- **Goal of the exercise**
Pictures stay out; everything else in the records gets transcribed exactly.

########

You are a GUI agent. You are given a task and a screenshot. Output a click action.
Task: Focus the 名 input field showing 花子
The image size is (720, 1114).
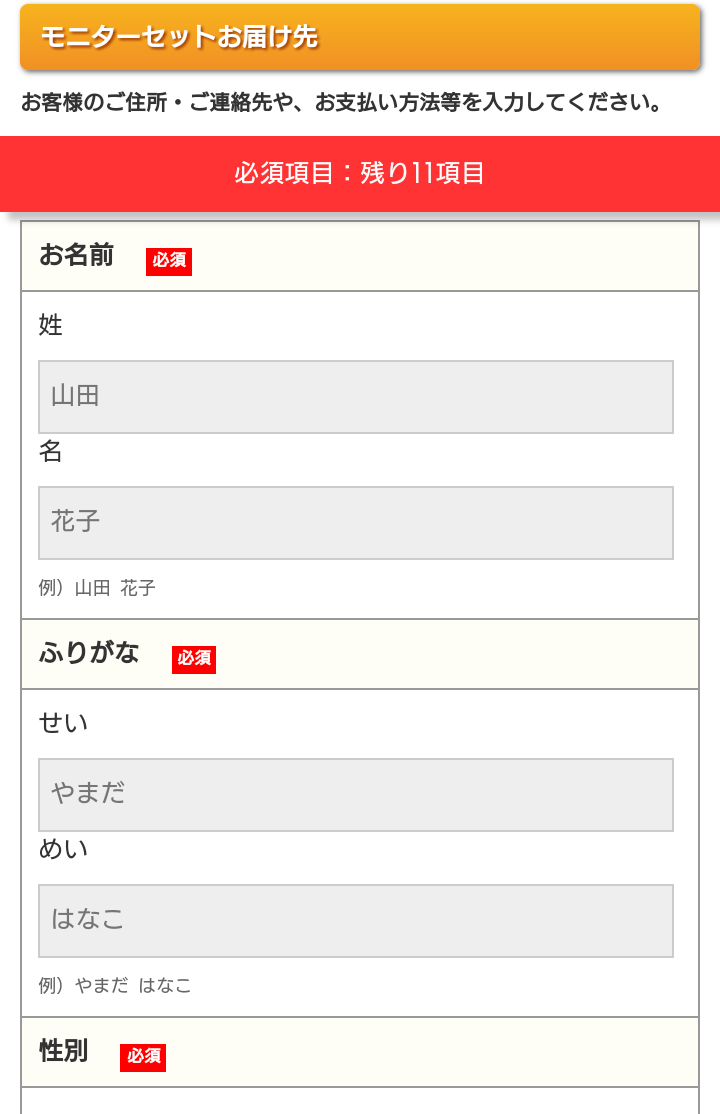click(x=355, y=523)
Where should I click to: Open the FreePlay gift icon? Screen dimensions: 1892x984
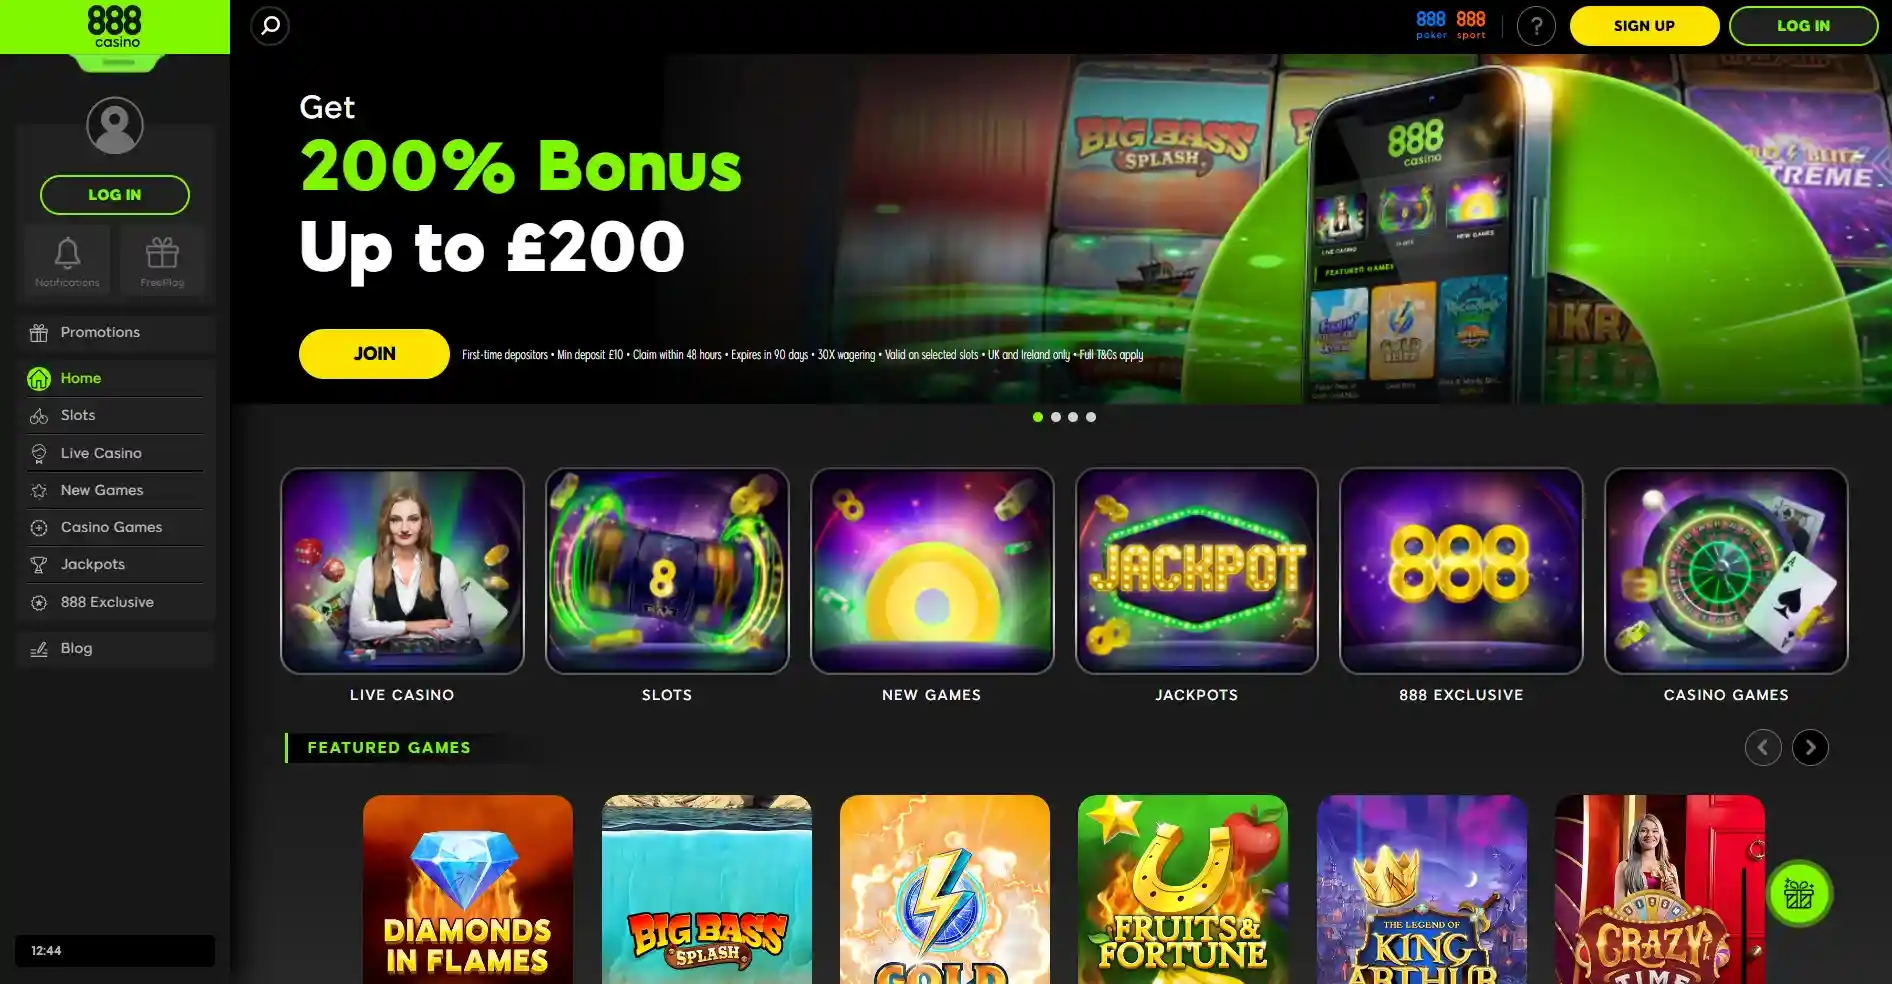162,260

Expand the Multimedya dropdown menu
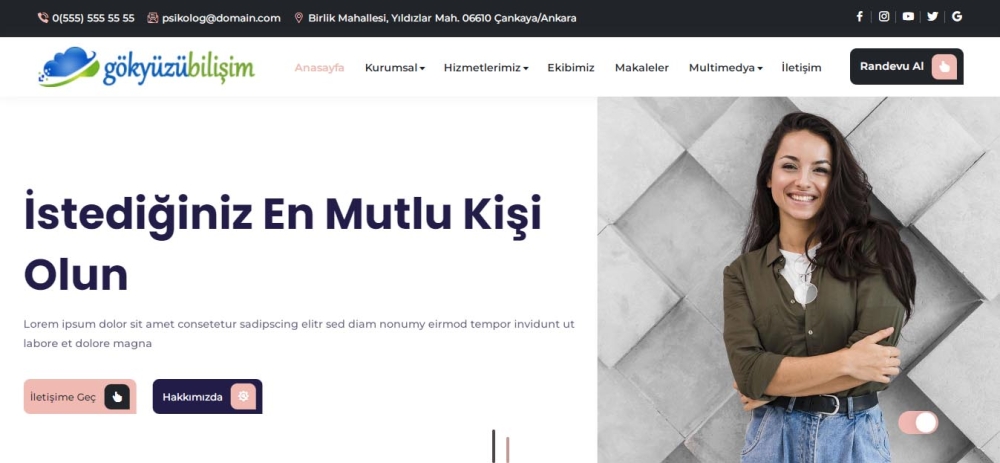726,68
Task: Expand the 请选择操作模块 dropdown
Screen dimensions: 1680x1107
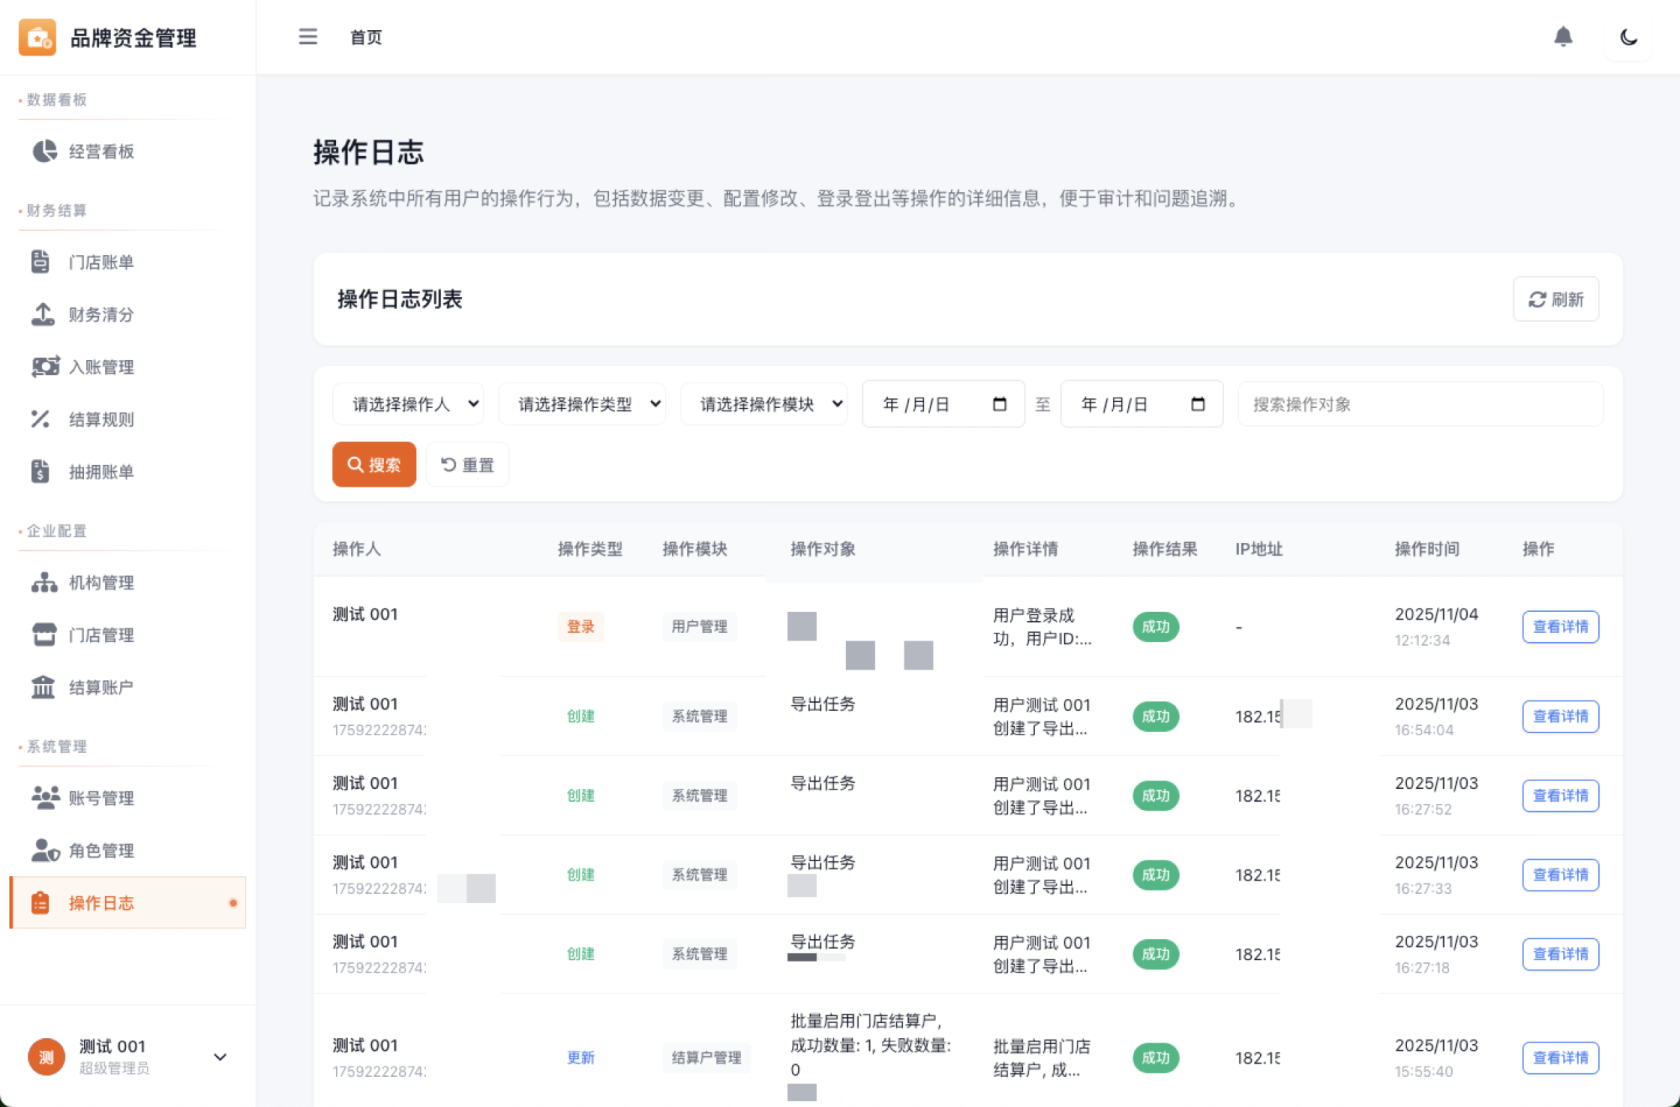Action: point(764,404)
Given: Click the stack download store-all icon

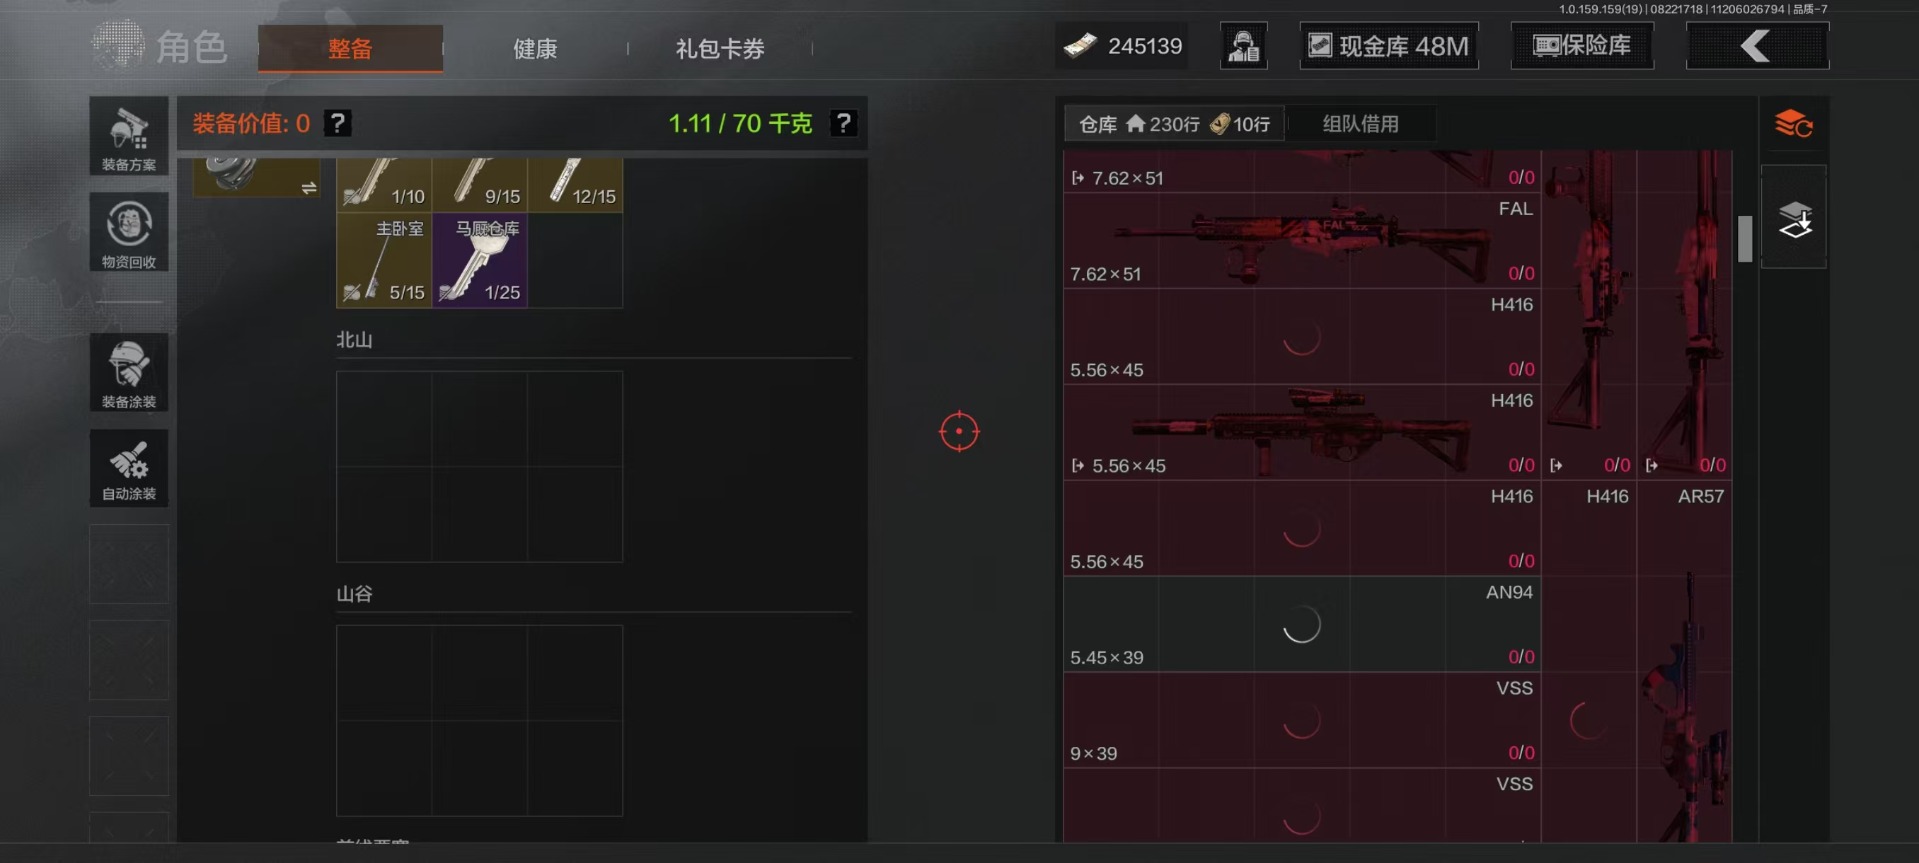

########

- **Exercise answer**
You are a GUI agent. You are given a task and a screenshot. Output a click action.
Task: Focus the 名 input field showing 花子
The image size is (720, 1114).
click(x=355, y=523)
Where should I click to: Open the FreePlay gift icon? Screen dimensions: 1892x984
162,260

Expand the Multimedya dropdown menu
726,68
Task: Expand the 请选择操作模块 dropdown
Screen dimensions: 1680x1107
Action: point(764,404)
Given: Click the stack download store-all icon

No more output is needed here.